With nearly two-thirds of anesthesia trials in our study with previous statistical significance shifting to the “suggestive” category, these results underestimate the prediction made by Ioannidis that adjusting the P value would shift one-third of past biomedical literature to “suggestive.”8 In fact, the results of our study parallel those from studies in other medical specialties. Bruno et al. analyzed 202 RCTs published in obstetrics and gynecology journals between 2017 and 2019.28 Of the 90 RCTs with statistically significant outcomes (P < 0.05), nearly half would be relabelled as “suggestive.” A study evaluating RCTs within orthopedic sports medicine reported that over half of statistically significant primary outcomes would be reclassified as “suggestive.”14 Whereas these studies evaluated particular clinical specialties, a study of clinical trials published in three high impact factor general medical journals discovered that only 29.3% of statistically significant P values would be reclassified as “suggestive.”17 Our study indicates that fewer primary outcomes measured in anesthesiology RCTs would maintain statistical significance when compared with trials published in other high impact factor journals in different specialties. Our findings suggest that the clinical application of evidence-based medicine within anesthesiology would dramatically shift under a proposed lowering of the P value. As medical advancements continue to rely on the proper understanding of peer-reviewed medical literature, the classification and interpretation of clinical findings is becoming more crucial. Furthermore, as surgical procedure rates continue to rise,29 the evidence-based approach of practicing anesthesiologists becomes even more necessary for providing the most beneficial and proven therapeutic strategies.

Study limitations

This study is strengthened by sound methodology, including masked duplicate screening and extraction—the gold standard method established by the Cochrane Collaboration.30 Nevertheless, we acknowledge that this study is not without limitations.

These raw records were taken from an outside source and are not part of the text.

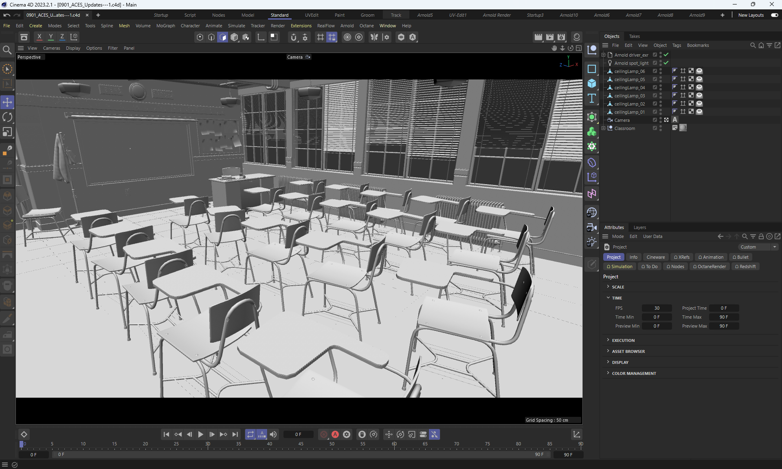This screenshot has height=469, width=782.
Task: Click frame 45 on the timeline ruler
Action: point(301,444)
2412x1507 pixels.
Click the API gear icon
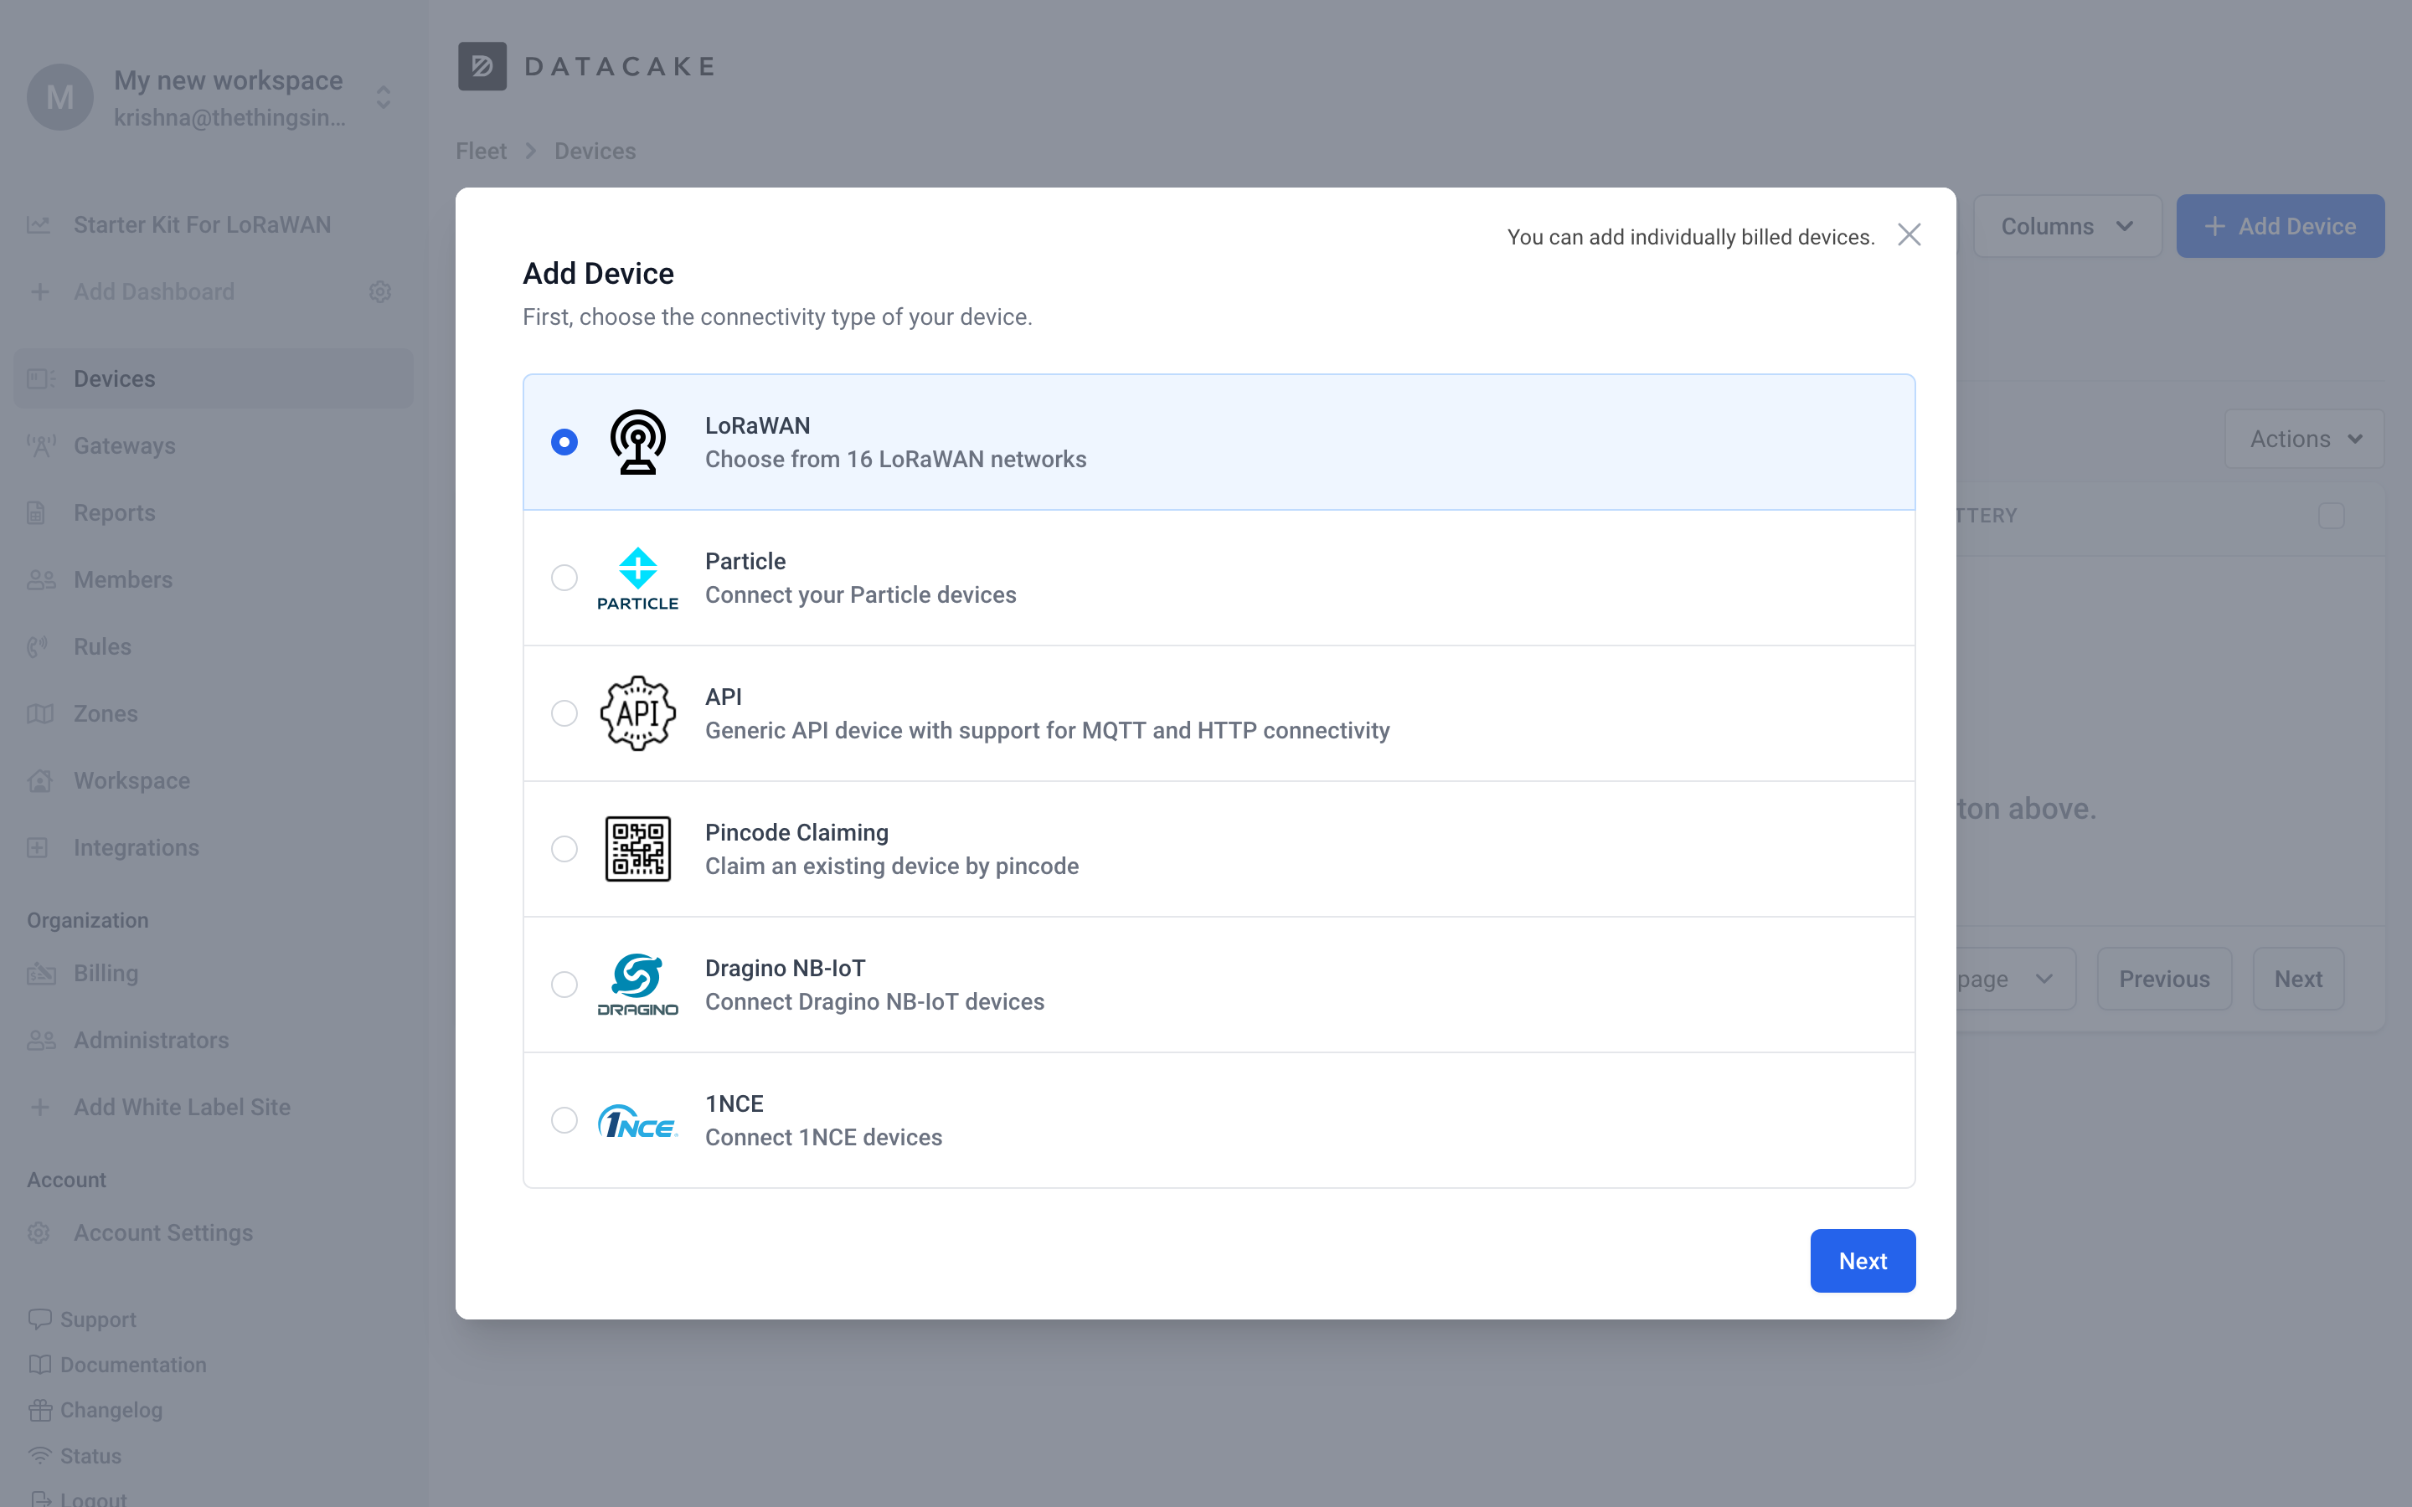coord(637,713)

One limitation is that only the three major impact anesthesiology journals were included over a one-year period. Therefore, the results may not be generalizable to all anesthesiology RCTs. In addition, because we conducted our search through PubMed—which uses the MEDLINE database—there is a potential that our search did not return all studies published in these three journals.

Conclusion

Overall, our study found that lowering the P value threshold from 0.05 to 0.005 would alter the statistical significance of over one third of published RCTs in major anesthesiology journals. Thus, it is critical that readers consider post hoc probabilities, as well as any other attributing factors when evaluating and interpreting clinical trial results. Reducing the P value threshold and applying a reclassification of “statistically suggestive” may serve as a temporary means to reduce potential clinical trial result misinterpretation. Providing reliable information through the use of evidence-based literature is necessary for anesthesiologists to administer the most educated and skillful care to patients. Although our study shows substantial findings regarding a change to the P value in anesthesiology literature, we suggest that future studies further explore this proposal within other fields of medicine to avoid clinical misinterpretation of RCT findings and improve quality of care.